PREMIUMColumn
Nico: “Ik deed alsof ik nadacht, dat zien mensen graag als je dichter bent”
Nico Dijkshoorn geeft een lezing in een dorp waar rijm-fundamentalisten woonden, zo ontdekt hij.
Enkele weken geleden las ik voor in een zaaltje. Na afloop, bij de bar, kwam er een vrouw op me af. Ze begon meteen veel te hard tegen me te praten. “Dichter, dichter? Hoezo dichter? Ja, kan je dom gaan staan lachen, maar geef daar nu eens gewoon antwoord op!” Ik zei dat ik dan eerst de vraag moest weten. Inmiddels hadden zich een tiental mensen om ons heen verzameld. Ze keken hoe ik me hier uit ging redden.
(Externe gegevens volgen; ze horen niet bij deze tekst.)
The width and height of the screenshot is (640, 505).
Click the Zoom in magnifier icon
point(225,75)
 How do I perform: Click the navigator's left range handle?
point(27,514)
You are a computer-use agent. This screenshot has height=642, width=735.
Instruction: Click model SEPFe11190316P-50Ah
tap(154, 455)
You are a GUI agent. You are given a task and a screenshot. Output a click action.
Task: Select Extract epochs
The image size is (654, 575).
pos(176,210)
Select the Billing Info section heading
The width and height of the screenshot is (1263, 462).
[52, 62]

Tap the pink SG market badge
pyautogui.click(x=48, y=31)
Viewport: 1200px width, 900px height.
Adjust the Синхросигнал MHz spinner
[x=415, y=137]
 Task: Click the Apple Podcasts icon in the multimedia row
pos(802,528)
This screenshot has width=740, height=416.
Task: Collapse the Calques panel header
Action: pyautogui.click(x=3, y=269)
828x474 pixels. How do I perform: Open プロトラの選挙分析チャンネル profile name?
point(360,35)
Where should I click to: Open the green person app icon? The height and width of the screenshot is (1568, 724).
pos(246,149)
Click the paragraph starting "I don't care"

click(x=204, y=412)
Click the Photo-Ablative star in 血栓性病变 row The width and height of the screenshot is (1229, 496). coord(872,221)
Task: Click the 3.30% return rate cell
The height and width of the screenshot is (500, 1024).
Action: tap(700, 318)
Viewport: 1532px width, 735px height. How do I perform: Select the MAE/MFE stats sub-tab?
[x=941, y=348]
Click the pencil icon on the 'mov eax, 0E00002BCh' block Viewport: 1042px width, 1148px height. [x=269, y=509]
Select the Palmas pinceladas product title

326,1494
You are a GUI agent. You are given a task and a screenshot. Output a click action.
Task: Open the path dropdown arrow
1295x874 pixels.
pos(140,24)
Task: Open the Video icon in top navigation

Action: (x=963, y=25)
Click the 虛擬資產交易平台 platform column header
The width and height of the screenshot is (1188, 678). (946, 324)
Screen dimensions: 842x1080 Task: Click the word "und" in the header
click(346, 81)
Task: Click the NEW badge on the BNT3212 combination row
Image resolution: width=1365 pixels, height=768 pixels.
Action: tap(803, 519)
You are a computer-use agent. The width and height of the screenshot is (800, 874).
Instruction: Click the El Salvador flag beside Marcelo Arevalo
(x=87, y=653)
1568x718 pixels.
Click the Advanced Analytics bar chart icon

De vrouw - ze had haar jas al aan en was opgemaakt in oorlogskleuren - deed een stap vooruit, ging vlak voor mij hangen en zei heel hard: “Rijmen!” Het werd nu steeds ongemakkelijker. Daar stond ik, in een buurthuis, ver weg van de bewoonde wereld. Ik was blijkbaar terechtgekomen in een dorp waar rijm-fundamentalisten woonden. Een van de omstanders meende ook een bijdrage te moeten leveren. Ook hij - een man met het uiterlijk van een natte wasbeer - ging met zijn hoofd vlak voor mij hangen en schreeuwde: “Eindrijm als het niet te veel gevraagd is!”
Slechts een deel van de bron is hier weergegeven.